Poornima Dadarkar has been working hard to beat the notion that boxing is not a feminine sport. Last year, Poornima, a second-year BMM student of Wilson College, was the only woman to represent Maharashtra at the All India Boxing Coaching Camp. “The camp usually only trains national winners every
year. Despite being a non-medallist at that time, the committee members selected me because they saw a spark in me,” says Poornima, who is currently training to represent Mumbai University in the Light Welter category (60- 64 kgs) for the All India University Championship in November.
And how does she feel about playing this “manly” sport? “I think people are deluded to think that boxing is a guy’s sport. Most girls fear boxing because they feel they might get bruised and scar their face. But, that’s not true since this isn’t an aggressive sport.”
Poornima attends two training sessions every day and closer to the competition, she trains thrice a day. Shebelieves that the glove game is a healthy option for women
aiming to reduce weight in a fun way. She says, “Apart from toning the body, boxing also makes you bold and increases your self-defence skills.”
The winner of the Most Promising Boxer Award in the 2007 Senior National Championships begins her day with long-distance running. Then, she practices shadow boxing, skipping, padding and hitting the punching bag.

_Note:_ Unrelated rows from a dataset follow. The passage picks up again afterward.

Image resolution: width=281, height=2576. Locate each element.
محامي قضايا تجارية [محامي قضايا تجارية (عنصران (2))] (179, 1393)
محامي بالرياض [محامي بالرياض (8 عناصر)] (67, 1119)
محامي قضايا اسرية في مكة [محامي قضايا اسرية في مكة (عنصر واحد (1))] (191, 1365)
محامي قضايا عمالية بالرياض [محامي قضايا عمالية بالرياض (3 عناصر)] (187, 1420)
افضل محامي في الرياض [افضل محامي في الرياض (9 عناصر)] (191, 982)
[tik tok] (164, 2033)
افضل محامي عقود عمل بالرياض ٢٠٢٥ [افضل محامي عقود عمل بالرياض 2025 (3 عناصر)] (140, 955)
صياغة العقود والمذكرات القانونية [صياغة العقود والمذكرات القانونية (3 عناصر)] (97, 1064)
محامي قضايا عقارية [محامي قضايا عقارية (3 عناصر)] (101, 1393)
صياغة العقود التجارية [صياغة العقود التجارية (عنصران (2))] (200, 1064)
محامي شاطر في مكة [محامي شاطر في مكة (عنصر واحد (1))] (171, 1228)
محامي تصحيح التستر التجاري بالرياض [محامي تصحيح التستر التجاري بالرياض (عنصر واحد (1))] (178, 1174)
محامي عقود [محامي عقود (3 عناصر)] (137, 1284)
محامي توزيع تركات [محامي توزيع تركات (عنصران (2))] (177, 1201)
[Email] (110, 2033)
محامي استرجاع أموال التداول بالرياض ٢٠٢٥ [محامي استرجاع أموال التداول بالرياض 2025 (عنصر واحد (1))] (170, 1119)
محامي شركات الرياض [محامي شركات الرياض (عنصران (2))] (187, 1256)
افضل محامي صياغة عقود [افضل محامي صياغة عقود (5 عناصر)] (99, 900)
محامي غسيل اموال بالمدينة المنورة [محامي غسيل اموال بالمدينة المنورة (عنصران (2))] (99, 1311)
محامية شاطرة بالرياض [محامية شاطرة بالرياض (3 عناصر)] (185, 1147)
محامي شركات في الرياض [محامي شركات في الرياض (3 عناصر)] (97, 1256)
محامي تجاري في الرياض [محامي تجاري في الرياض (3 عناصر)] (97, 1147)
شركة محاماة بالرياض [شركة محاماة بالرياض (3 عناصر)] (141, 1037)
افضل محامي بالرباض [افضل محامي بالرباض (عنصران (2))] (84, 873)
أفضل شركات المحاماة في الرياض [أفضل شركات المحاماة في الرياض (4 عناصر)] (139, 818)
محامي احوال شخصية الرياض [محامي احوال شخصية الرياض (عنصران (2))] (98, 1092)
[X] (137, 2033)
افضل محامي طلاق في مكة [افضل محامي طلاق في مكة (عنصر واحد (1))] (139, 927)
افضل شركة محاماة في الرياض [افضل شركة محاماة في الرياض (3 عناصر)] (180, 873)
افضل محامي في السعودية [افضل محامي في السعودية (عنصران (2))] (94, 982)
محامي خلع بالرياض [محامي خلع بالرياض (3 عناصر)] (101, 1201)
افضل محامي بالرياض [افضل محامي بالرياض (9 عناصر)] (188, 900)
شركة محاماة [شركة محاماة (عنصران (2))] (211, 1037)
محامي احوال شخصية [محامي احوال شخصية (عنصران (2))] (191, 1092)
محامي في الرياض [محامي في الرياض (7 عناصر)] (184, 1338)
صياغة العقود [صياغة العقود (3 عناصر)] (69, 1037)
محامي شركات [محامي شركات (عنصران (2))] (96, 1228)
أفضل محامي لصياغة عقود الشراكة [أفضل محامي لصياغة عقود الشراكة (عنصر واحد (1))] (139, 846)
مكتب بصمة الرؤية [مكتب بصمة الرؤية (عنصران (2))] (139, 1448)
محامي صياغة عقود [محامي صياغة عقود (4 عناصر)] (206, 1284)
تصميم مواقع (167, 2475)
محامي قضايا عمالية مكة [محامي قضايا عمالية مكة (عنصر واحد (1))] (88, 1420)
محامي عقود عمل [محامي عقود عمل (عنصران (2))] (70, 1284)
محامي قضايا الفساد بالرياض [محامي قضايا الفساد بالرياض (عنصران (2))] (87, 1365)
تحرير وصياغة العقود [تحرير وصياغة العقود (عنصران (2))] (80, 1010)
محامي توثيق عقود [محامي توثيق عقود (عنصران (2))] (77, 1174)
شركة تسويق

Says Poornima’s coach, Rajan Jothady who has been training amateur boxers for the past 32 years,
“Boxing is the healthiest option of all sports. People nowadays are more into kickboxing, but it doesn’t help after a certain age. Boxing helps people get a stronger
body and lose weight naturally. Since it mostly focuses on footwork, it helps tone down the legs while the upper body is taken care of by the punches.” He adds, “More and more women in India are entering this sport. We currently have four female boxing world champions in India itself.”